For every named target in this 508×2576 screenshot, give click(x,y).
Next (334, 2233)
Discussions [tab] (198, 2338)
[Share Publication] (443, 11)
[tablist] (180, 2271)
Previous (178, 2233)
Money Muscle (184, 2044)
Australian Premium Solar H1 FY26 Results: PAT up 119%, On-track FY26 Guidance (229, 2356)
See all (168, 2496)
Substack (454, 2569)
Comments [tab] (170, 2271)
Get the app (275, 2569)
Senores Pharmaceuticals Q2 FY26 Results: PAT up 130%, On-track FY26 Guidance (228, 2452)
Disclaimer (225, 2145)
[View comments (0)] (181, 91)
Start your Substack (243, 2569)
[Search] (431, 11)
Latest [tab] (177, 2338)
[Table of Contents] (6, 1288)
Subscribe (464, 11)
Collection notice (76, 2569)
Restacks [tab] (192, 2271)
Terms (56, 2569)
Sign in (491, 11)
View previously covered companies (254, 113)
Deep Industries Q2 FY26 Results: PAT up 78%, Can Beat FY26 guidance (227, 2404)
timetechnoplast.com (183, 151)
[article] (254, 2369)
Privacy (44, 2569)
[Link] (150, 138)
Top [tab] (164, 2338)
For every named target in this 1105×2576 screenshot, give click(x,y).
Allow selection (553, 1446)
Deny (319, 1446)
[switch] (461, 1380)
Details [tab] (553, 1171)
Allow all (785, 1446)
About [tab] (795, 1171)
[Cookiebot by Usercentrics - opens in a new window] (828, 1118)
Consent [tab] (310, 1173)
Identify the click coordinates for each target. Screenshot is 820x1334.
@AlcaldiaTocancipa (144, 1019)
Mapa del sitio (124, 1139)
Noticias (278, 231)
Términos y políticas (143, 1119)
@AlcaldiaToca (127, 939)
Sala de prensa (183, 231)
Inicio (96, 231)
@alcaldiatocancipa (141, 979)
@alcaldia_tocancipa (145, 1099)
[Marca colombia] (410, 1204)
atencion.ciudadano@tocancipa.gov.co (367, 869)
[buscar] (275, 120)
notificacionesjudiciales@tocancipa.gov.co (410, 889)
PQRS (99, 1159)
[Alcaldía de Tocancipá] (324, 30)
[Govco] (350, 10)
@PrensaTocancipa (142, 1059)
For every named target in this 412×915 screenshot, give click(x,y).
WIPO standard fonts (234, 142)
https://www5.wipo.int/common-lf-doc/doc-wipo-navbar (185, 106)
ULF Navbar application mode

> [INSTRUCTIONS FOR THE TASK]:
Set down the entire listing once more, keeping every line exactly as it reads.

> [EXERCISE RESULT]:
For every named target in this 508×2576 screenshot, give click(x,y).
Next (334, 2233)
Discussions [tab] (198, 2338)
[Share Publication] (443, 11)
[tablist] (180, 2271)
Previous (178, 2233)
Money Muscle (184, 2044)
Australian Premium Solar H1 FY26 Results: PAT up 119%, On-track FY26 Guidance (229, 2356)
See all (168, 2496)
Substack (454, 2569)
Comments [tab] (170, 2271)
Get the app (275, 2569)
Senores Pharmaceuticals Q2 FY26 Results: PAT up 130%, On-track FY26 Guidance (228, 2452)
Disclaimer (225, 2145)
[View comments (0)] (181, 91)
Start your Substack (243, 2569)
[Search] (431, 11)
Latest [tab] (177, 2338)
[Table of Contents] (6, 1288)
Subscribe (464, 11)
Collection notice (76, 2569)
Restacks [tab] (192, 2271)
Terms (56, 2569)
Sign in (491, 11)
View previously covered companies (254, 113)
Deep Industries Q2 FY26 Results: PAT up 78%, Can Beat FY26 guidance (227, 2404)
timetechnoplast.com (183, 151)
[article] (254, 2369)
Privacy (44, 2569)
[Link] (150, 138)
Top [tab] (164, 2338)
For every named target in this 1105×2576 screenshot, give click(x,y).
Allow selection (553, 1446)
Deny (319, 1446)
[switch] (461, 1380)
Details [tab] (553, 1171)
Allow all (785, 1446)
About [tab] (795, 1171)
[Cookiebot by Usercentrics - opens in a new window] (828, 1118)
Consent [tab] (310, 1173)
Identify the click coordinates for each target. Screenshot is 820x1334.
@AlcaldiaTocancipa (144, 1019)
Mapa del sitio (124, 1139)
Noticias (278, 231)
Términos y políticas (143, 1119)
@AlcaldiaToca (127, 939)
Sala de prensa (183, 231)
Inicio (96, 231)
@alcaldiatocancipa (141, 979)
@alcaldia_tocancipa (145, 1099)
[Marca colombia] (410, 1204)
atencion.ciudadano@tocancipa.gov.co (367, 869)
[buscar] (275, 120)
notificacionesjudiciales@tocancipa.gov.co (410, 889)
PQRS (99, 1159)
[Alcaldía de Tocancipá] (324, 30)
[Govco] (350, 10)
@PrensaTocancipa (142, 1059)
For every named target in this 412×915 screenshot, give click(x,y).
WIPO standard fonts (234, 142)
https://www5.wipo.int/common-lf-doc/doc-wipo-navbar (185, 106)
ULF Navbar application mode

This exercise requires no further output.